### DATASET
# # #
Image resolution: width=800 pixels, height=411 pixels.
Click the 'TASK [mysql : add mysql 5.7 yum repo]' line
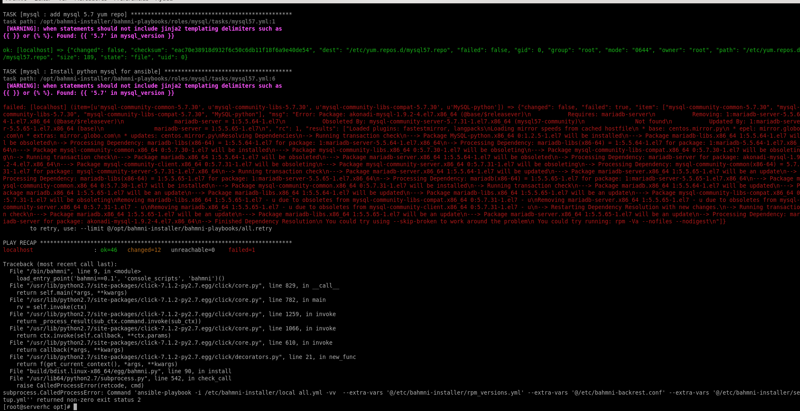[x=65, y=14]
# # #
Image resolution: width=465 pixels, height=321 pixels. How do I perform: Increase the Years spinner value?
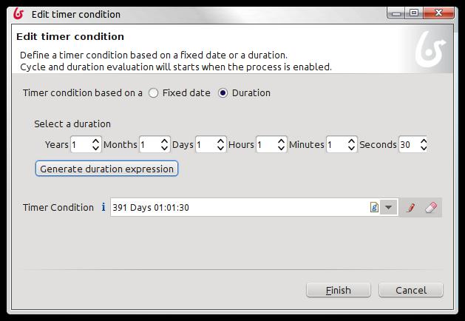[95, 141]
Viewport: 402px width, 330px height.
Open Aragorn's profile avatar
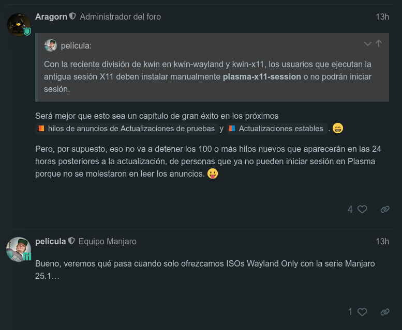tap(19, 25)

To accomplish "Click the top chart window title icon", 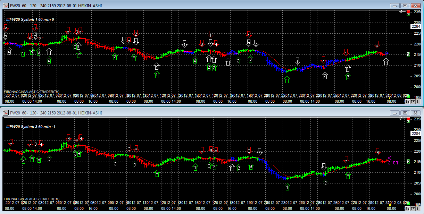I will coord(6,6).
# # #
### STATED TASK
Can you quote the lines starting at the one that contains "Image resolution: width=800" and ending at the one that contains "[x=65, y=14]", with the pictures left out?

### EXERCISE ANSWER
Image resolution: width=800 pixels, height=411 pixels.
Click the 'TASK [mysql : add mysql 5.7 yum repo]' line
[x=65, y=14]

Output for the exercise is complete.